Mortgage Loan Rates Mixed, Applications Increased Last Week

July 11, 2018 by Paul Ausick

The Mortgage Bankers Association (MBA) released its weekly report on mortgage applications Wednesday morning, noting an increase of 2.5% in the group’s seasonally adjusted composite index for the week ending July 6. Mortgage loan rate movements were mixed last week.

Mortgage loan rates ticked down last week, with the 30-year fixed rate loan ending the week right where it began, at 4.65%, according to Mortgage News Daily. The yield on 10-year Treasury bonds rose to just over 2.87% on Tuesday, an increase of 0.01 percentage point week over week.

On an unadjusted basis, the MBA’s composite index decreased by 18% week over week. The seasonally adjusted purchase index increased by 7% compared with the week ended June 29. The unadjusted purchase index decreased by 15% for the week and was 8% higher year over year.

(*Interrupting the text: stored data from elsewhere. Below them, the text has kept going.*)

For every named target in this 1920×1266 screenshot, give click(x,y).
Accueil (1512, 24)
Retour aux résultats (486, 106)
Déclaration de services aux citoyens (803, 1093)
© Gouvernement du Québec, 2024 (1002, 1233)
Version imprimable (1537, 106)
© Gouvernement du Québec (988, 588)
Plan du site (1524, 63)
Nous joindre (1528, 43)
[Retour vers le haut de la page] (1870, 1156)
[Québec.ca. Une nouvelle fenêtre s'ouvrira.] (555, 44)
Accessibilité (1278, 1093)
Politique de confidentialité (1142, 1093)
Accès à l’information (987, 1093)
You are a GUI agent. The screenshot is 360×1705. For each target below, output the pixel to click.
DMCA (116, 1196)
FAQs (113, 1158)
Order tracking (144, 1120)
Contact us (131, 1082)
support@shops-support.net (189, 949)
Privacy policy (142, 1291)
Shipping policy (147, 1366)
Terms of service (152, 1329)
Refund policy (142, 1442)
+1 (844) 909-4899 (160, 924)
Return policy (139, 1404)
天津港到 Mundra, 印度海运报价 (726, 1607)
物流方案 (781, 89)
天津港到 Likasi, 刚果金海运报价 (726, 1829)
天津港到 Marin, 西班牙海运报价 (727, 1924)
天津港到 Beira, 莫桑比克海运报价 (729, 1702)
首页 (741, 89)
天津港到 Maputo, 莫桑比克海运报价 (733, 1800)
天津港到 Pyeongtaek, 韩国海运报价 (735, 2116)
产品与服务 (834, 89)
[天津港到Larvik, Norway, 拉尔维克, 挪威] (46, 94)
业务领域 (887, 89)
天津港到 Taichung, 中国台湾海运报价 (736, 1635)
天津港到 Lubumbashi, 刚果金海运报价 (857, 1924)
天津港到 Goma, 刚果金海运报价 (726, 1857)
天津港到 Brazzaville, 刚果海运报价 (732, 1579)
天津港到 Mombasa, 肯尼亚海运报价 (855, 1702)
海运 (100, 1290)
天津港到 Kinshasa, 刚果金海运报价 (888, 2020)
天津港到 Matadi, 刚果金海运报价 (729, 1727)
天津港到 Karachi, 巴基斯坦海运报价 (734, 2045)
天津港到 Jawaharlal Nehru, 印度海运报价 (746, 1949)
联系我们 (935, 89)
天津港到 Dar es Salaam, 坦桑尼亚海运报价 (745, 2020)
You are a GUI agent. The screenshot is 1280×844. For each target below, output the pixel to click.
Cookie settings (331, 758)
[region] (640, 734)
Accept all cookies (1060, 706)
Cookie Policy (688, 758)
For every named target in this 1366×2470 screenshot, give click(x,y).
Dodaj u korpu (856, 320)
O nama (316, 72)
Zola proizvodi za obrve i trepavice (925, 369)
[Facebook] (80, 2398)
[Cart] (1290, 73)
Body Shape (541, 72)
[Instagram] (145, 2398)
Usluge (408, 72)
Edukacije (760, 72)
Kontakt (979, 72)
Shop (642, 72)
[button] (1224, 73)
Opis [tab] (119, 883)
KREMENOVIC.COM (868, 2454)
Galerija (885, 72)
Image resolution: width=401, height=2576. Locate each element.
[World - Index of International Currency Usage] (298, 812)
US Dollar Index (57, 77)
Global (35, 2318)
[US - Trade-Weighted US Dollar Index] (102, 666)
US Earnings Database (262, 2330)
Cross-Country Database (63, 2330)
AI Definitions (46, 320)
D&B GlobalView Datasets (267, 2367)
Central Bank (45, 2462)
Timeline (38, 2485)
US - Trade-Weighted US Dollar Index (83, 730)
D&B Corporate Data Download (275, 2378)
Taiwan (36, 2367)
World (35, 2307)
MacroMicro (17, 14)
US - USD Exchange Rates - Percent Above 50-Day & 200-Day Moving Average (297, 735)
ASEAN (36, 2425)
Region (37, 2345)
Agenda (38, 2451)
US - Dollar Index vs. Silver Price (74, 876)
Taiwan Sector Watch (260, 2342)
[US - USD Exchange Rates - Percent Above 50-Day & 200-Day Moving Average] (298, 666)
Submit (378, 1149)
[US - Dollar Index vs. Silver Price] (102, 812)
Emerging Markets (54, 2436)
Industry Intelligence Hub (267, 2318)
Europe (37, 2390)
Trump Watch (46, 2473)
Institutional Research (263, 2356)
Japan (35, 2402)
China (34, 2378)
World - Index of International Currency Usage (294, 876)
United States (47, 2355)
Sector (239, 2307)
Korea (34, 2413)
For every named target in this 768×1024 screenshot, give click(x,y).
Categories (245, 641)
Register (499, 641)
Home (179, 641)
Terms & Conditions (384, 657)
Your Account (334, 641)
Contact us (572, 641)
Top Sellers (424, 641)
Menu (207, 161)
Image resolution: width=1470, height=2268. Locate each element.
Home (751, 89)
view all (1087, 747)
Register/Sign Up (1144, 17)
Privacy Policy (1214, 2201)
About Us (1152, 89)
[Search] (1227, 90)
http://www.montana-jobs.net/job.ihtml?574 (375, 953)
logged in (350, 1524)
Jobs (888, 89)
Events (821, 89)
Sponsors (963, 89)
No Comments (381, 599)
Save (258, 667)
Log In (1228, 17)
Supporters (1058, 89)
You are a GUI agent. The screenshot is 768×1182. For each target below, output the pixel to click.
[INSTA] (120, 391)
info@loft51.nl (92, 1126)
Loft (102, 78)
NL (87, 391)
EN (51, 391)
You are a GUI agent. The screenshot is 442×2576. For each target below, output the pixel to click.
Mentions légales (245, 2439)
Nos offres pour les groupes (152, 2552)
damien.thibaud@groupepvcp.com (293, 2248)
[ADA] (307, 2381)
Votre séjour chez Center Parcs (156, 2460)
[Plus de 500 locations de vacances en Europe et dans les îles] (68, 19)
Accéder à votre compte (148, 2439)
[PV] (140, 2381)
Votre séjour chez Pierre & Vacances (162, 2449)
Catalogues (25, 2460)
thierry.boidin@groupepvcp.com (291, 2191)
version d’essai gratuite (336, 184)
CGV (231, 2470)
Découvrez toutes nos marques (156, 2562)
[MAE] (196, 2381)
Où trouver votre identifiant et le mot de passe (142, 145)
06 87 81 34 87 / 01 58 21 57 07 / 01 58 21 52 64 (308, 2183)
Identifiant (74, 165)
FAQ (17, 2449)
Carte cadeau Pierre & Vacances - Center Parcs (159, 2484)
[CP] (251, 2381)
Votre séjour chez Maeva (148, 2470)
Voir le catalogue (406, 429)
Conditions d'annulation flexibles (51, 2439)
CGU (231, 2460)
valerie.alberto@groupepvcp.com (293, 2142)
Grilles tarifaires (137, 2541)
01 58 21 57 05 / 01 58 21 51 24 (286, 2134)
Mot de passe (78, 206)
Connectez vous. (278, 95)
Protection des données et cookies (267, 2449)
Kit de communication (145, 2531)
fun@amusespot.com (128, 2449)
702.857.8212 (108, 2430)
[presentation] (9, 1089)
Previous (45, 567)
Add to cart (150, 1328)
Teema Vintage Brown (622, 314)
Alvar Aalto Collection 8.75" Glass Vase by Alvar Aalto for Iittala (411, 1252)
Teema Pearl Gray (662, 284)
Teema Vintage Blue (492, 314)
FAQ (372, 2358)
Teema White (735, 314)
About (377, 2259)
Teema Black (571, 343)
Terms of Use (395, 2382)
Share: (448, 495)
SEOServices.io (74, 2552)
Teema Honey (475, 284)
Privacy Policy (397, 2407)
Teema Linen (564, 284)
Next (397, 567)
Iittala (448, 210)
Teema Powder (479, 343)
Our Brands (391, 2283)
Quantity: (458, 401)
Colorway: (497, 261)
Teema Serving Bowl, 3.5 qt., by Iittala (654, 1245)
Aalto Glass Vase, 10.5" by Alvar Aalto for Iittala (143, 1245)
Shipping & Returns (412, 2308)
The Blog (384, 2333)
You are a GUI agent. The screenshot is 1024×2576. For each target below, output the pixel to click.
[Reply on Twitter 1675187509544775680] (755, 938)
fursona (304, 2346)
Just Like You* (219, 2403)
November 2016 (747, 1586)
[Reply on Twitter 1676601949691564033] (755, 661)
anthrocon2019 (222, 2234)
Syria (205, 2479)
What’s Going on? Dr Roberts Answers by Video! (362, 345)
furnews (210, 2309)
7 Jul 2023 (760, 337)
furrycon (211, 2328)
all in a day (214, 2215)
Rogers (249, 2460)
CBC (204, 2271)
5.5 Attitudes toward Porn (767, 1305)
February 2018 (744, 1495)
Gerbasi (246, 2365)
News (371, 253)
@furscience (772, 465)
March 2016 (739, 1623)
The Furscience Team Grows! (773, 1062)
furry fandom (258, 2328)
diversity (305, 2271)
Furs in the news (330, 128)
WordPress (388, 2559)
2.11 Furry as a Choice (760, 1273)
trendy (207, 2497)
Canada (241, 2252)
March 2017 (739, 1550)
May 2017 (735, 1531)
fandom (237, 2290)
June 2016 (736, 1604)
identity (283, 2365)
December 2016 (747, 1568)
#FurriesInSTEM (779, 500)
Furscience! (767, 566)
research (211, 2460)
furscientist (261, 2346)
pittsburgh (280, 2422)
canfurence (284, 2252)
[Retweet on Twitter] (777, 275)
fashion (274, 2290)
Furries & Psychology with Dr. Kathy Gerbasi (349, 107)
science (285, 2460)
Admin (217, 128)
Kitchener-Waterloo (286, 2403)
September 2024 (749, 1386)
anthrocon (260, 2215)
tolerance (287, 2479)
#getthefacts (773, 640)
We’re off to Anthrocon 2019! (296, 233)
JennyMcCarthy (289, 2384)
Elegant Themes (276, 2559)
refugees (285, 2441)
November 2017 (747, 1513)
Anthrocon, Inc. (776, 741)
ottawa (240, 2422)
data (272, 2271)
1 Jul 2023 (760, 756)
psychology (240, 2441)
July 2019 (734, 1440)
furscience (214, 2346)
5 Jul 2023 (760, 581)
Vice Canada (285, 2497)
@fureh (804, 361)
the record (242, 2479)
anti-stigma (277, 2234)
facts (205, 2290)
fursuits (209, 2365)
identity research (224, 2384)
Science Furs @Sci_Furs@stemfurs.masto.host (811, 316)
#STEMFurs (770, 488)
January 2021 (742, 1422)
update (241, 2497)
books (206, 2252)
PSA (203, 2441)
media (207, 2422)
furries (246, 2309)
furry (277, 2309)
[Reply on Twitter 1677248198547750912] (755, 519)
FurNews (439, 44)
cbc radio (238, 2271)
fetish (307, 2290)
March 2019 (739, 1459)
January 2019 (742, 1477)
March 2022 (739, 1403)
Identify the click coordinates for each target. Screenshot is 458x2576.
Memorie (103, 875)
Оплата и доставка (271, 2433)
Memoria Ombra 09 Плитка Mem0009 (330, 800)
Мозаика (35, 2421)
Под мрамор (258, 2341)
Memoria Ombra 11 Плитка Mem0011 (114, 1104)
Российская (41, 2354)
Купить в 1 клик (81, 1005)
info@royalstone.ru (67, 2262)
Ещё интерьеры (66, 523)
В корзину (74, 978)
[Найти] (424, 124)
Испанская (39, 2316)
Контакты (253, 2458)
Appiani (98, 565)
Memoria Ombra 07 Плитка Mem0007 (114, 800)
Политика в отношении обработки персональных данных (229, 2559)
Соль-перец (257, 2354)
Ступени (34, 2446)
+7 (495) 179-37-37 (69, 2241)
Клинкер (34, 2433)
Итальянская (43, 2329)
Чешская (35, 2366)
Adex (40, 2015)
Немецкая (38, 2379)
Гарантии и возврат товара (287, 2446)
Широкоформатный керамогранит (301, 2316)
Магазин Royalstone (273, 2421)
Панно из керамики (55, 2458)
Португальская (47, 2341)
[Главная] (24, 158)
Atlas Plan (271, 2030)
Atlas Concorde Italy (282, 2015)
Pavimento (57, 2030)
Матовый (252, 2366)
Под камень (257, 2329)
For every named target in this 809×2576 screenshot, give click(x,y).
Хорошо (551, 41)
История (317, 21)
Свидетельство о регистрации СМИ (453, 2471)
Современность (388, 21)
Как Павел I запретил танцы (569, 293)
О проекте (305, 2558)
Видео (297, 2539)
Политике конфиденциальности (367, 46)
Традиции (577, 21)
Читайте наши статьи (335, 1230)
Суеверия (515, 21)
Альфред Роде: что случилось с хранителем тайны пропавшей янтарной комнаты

The numbers include an adjustment for the shortened holiday week.

The MBA’s refinance index decreased by 4% week over week, and the percentage of all new applications that were seeking refinancing fell from 37.2% to 34.8%, the lowest level since August 2008.

Adjustable rate mortgage loans accounted for 6.3% of all applications, down from 6.7% in the prior week.

According to the MBA, last week’s average mortgage loan rate for a conforming 30-year fixed-rate mortgage slipped from 4.79% 4.76%. The rate for a jumbo 30-year fixed-rate mortgage dipped from 4.71% to 4.68%. The average interest rate for a 15-year fixed-rate mortgage decreased from 4.22% to 4.18%.

The contract interest rate for a 5/1 adjustable rate mortgage loan increased from 4.03% to 4.13%, the highest level in the history of the MBA survey. Rates on a 30-year FHA-backed fixed-rate loan rose from 4.78% to 4.80%.